- Provided data:
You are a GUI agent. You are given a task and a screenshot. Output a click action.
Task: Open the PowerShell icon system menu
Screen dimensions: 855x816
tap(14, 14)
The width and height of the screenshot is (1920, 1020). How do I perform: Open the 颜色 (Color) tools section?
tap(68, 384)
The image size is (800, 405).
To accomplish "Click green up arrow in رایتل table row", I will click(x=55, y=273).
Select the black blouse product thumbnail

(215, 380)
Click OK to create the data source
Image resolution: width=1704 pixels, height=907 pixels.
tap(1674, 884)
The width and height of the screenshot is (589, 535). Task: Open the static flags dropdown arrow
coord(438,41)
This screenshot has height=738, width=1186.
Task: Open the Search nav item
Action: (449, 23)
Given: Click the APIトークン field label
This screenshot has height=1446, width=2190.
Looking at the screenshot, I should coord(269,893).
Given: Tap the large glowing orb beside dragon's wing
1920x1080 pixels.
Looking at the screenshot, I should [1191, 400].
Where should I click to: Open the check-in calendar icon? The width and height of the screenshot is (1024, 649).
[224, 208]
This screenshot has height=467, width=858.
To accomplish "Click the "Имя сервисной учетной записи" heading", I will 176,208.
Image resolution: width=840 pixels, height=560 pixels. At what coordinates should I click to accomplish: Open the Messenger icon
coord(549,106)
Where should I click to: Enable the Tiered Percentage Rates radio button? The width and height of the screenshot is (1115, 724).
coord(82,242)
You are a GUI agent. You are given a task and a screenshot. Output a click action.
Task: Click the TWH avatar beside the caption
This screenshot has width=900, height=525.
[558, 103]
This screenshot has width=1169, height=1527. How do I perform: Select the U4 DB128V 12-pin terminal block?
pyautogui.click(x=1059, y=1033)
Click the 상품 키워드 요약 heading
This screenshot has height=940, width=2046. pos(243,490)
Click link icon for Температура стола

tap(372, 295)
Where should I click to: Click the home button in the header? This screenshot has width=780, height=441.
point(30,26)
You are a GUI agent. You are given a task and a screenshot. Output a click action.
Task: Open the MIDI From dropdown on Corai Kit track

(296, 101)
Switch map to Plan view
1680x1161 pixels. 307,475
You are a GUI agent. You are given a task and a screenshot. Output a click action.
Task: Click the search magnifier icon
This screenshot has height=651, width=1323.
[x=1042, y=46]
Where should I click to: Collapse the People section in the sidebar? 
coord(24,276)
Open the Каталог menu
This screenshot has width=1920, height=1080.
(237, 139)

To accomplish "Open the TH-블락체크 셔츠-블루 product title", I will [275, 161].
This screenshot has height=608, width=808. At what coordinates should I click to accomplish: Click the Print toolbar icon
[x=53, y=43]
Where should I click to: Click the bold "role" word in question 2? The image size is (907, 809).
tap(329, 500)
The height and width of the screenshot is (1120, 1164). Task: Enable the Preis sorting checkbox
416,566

- Your instructions:
Please report each line of the data above that contains the string "size", treating uppercase and lowercase as different.

- Full output:
The image size is (800, 405).
Where should I click to: Click the bold "role" word in question 2? The image size is (907, 809).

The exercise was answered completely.